─── Supplied records

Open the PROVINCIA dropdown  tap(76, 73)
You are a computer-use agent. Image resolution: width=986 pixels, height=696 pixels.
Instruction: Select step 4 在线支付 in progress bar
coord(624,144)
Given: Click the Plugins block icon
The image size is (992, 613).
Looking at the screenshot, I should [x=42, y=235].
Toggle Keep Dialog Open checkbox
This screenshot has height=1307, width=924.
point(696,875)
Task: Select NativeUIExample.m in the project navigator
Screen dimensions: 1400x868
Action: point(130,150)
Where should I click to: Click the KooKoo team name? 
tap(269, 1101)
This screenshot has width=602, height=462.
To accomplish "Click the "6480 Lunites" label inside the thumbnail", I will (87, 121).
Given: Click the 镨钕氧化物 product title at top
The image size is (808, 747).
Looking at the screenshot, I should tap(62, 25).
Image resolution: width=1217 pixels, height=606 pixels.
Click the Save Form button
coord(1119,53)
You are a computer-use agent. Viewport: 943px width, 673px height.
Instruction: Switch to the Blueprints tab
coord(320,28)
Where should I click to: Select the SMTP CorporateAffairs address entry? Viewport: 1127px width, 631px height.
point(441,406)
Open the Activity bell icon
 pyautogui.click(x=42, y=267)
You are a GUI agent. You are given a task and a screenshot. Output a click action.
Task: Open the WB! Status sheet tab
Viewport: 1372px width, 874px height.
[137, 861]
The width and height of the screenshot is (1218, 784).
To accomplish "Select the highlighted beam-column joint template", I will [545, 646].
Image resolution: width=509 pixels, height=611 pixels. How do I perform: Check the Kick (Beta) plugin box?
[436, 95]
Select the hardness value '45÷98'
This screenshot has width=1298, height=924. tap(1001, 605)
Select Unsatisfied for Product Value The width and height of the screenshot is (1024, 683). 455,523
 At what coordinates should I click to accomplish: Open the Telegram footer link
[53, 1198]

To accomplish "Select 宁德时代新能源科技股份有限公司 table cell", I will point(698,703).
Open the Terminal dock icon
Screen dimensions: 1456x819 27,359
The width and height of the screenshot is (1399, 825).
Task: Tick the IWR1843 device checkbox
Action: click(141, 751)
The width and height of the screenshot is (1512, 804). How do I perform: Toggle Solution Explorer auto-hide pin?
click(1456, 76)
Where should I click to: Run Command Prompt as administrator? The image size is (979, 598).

──────

» Written task: Locate every line in the items above that contains the string "size" with the same capitalization, and copy each of those lines.

» Exercise answer:
The image size is (992, 613).
The image size is (808, 747).
Where should I click to: Run Command Prompt as administrator? The image size is (979, 598).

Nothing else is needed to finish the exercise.